_Work request_: Copy verbatim the block of lines in the entries below whose first line contains "The width and height of the screenshot is (1811, 556)." and whose last line contains "Screen dimensions: 980x675". Leave out all other lines.

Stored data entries
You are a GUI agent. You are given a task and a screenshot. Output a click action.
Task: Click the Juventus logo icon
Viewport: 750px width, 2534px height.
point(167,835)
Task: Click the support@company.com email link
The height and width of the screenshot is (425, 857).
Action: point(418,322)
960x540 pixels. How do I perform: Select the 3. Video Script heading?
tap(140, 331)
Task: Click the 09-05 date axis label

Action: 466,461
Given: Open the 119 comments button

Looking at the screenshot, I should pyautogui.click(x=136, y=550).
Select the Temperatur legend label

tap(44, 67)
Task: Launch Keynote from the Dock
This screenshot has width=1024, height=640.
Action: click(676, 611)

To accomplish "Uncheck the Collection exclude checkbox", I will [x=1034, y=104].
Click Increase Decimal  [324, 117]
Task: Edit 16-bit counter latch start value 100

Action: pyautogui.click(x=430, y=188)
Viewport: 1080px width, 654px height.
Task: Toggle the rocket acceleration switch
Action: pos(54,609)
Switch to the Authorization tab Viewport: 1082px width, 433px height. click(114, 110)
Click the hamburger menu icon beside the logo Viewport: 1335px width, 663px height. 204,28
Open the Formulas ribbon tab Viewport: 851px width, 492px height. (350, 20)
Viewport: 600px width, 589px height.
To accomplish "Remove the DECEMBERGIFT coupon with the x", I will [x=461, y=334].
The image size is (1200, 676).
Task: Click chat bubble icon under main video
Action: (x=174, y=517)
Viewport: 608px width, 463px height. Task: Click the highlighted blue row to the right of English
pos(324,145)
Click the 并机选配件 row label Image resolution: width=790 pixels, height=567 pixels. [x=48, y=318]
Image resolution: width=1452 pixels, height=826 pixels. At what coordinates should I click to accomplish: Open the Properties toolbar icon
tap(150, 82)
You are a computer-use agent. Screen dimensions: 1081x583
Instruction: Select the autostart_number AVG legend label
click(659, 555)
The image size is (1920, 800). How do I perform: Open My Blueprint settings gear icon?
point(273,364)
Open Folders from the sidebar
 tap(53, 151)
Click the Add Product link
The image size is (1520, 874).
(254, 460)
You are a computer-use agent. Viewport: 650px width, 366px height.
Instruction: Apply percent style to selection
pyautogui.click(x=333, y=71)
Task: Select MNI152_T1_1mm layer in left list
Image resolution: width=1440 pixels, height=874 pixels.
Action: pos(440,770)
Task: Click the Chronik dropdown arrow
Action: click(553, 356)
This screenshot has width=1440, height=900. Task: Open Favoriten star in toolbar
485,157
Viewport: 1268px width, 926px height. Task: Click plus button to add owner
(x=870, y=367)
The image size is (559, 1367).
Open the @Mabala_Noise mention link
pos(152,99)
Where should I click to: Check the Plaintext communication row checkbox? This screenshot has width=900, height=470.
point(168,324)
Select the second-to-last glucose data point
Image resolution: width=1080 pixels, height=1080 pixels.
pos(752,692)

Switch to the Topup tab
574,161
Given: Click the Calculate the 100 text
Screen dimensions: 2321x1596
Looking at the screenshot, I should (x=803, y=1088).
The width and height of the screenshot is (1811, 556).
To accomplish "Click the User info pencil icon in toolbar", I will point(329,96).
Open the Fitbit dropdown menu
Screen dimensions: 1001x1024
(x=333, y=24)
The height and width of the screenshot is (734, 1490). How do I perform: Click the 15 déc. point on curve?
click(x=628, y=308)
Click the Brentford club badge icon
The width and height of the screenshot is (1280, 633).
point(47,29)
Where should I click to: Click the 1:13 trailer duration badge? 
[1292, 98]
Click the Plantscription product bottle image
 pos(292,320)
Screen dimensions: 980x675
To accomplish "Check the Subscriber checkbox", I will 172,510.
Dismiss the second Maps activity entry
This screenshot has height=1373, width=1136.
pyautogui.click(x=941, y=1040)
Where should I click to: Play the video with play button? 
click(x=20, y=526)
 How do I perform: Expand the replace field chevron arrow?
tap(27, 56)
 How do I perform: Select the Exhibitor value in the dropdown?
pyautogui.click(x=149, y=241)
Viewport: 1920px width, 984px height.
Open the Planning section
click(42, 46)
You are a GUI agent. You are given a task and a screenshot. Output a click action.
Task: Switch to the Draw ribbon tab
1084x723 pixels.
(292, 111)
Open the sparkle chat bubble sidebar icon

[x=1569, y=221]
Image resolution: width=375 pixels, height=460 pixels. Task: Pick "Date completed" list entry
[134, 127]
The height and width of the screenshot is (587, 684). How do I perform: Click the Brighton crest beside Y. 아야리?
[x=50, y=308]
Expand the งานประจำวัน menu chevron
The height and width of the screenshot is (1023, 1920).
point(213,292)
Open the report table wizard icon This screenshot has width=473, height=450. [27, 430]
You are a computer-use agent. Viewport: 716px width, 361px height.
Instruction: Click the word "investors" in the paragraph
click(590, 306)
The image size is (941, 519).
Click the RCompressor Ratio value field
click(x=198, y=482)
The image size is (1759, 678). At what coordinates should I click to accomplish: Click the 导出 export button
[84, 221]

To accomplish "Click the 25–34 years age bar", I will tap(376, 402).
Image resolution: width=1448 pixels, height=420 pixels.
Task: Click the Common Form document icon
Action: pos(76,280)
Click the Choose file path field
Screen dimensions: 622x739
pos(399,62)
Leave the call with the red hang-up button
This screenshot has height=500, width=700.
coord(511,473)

_Written answer_:
The width and height of the screenshot is (1811, 556).
To accomplish "Click the User info pencil icon in toolbar", I will point(329,96).
Open the Fitbit dropdown menu
Screen dimensions: 1001x1024
(x=333, y=24)
The height and width of the screenshot is (734, 1490). How do I perform: Click the 15 déc. point on curve?
click(x=628, y=308)
Click the Brentford club badge icon
The width and height of the screenshot is (1280, 633).
point(47,29)
Where should I click to: Click the 1:13 trailer duration badge? 
[1292, 98]
Click the Plantscription product bottle image
 pos(292,320)
Screen dimensions: 980x675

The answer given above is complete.